Raising Your Rates: When and How Much?


    when to raise vacation rentals ratesThe beauty of renting your vacation home is that you call the shots. No one is going to tell you where to set your rates but letting the market determine your rental's price point is a savvy place to start. Remember, your rates don’t have to stand the test of time, a tweak here and there can do you a world of good in order to stay competitive in your market. HomeAway now offers a great new tool that can help you with this. It's called MarketMaker(™)  You can learn how to use it here.

    If you feel that the rental demand or property improvements to your second home warrant a price increase, then go for it and raise your rates.
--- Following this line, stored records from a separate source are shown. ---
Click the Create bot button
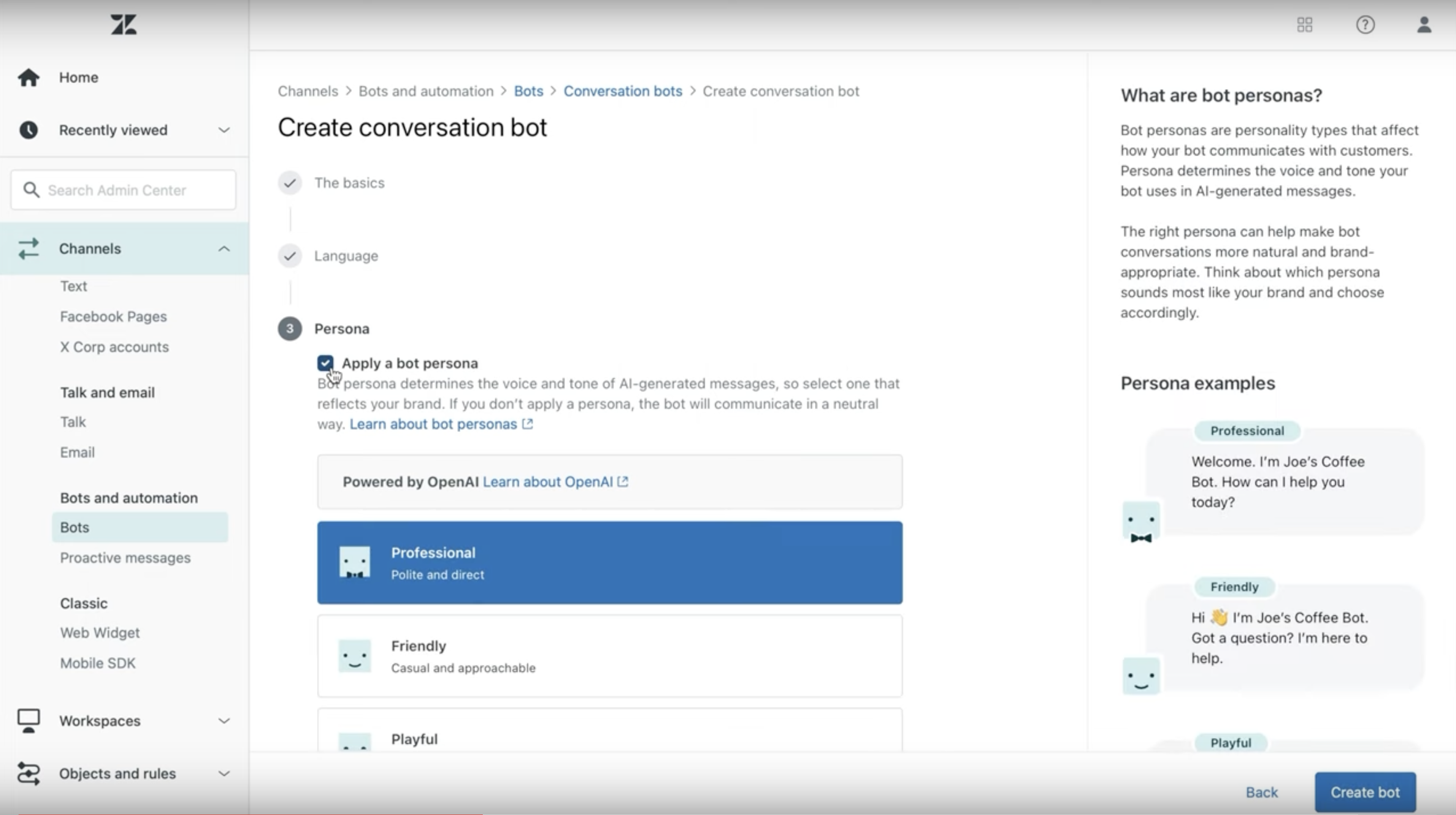Screen dimensions: 1456x815 1364,792
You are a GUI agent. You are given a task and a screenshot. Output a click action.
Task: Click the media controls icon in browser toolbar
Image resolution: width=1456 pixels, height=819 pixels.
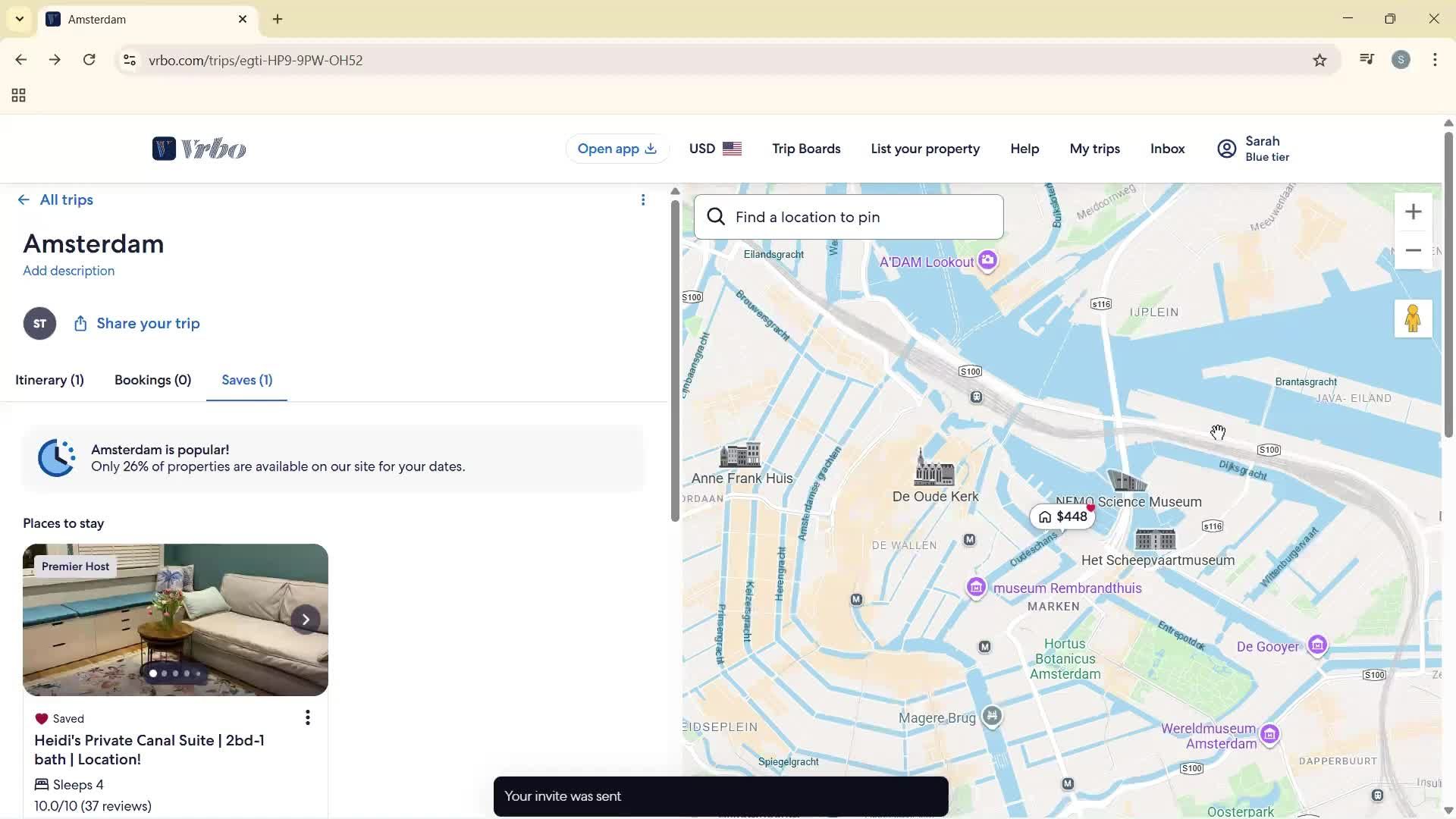[1366, 59]
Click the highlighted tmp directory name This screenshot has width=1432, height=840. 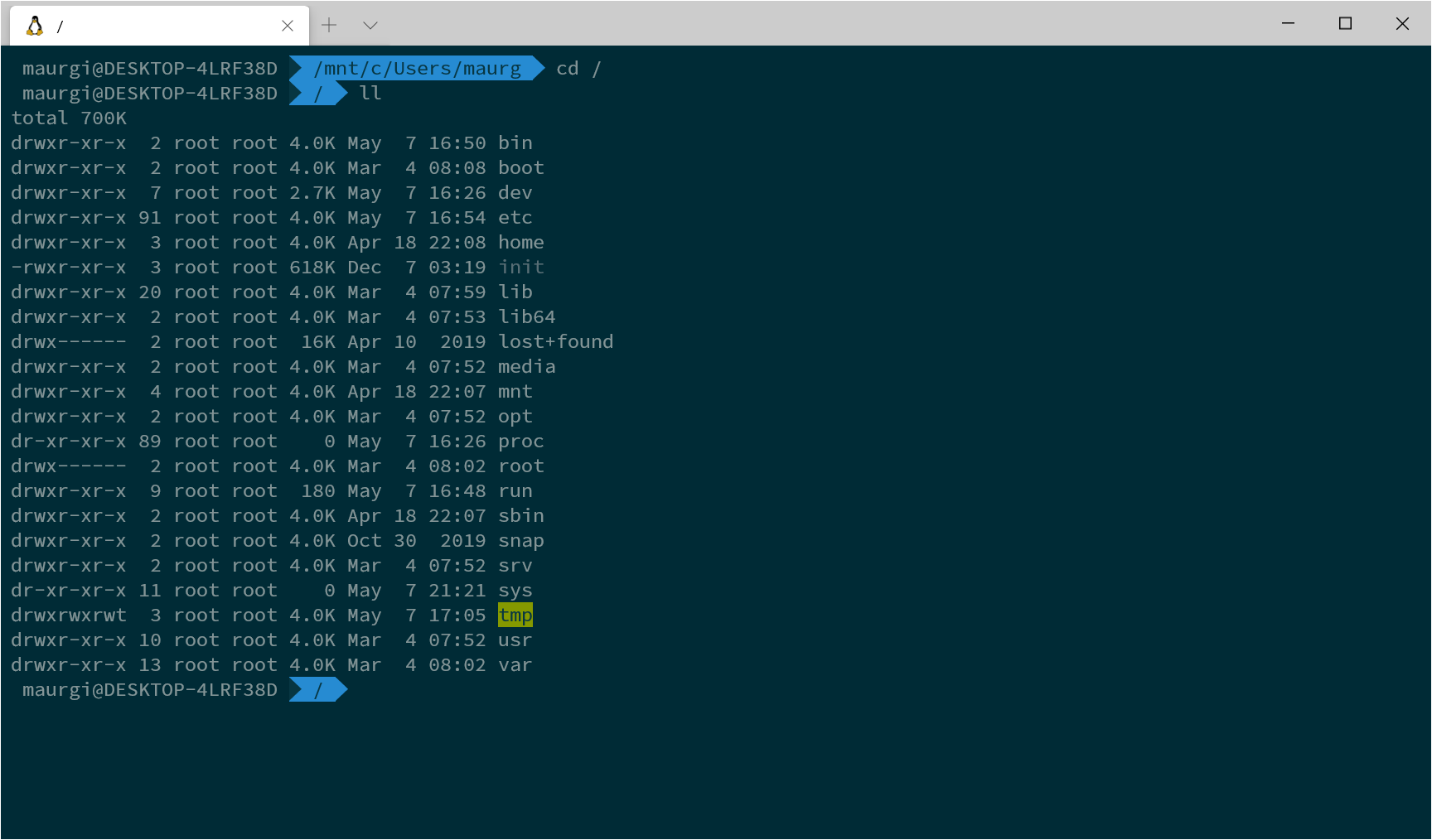[x=515, y=615]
Just be smart about when you raise your rates and how much you raise them.


    When is the best time to increase your rates?

    You should post about a year or two worth of rates on your listing at all times, so start thinking about next year’s rates 12-18 months in advance. Don’t worry if you feel behind. As long as you have your updated rates posted before travelers start inquiring about those dates, you’re in good shape. Otherwise, waiting could mean losing possible revenue on a far-in-advance booking. At minimum, you'll want to evaluate and raise your rates before January, which is the start of the busy booking months for many vacation rental owners.

    How much should you raise your rates?

    Many owners increase their rates 10% to 20% each year, which seems to be protocol for the industry. But before go down this path make sure to compare your rates with other properties in your area (rent-by-owner AND through management companies) to make sure you are competitively priced. If, for example, you added granite countertops to your condo, but otherwise your unit is exactly the same as all the others in your complex, a small increase might be warranted, but don’t get too carried away.

    Also, don't forget to evaluate all your expenses before quoting new rates. After all, you don’t want your bottom line to suffer just because your community is raising parking fees.
    Expenses to consider include:
    • Cleaning fees
    • Charges for amenities: golf, workout facilities, parking fees, ferry charges, firewood
    • Local and state sales tax

     

    Regardless of how or where you advertise your vacation home, you should have some sort of rate disclaimer such as:  "Until confirmed, rates are subject to change without notice." However, keep in mind that it is unprofessional to change a rate after a booking has been confirmed.

    The choice to keep your rental rates the same or increase them for the New Year is ultimately in your hands. Just remember not to sell yourself short - if you leave your rates as is, be sure to call attention to this “special” in your listing by promoting rentals at last year’s rates.

    Setting rates (and raising them) is all about trial and error. If you find that you book up immediately, it might be a sign that you could have charged more. Conversely, if you’re not booking up as quickly as you’d like, you might be wondering if your rate increases are to blame. Remember: you can always run a special if the results aren’t what you’d hoped.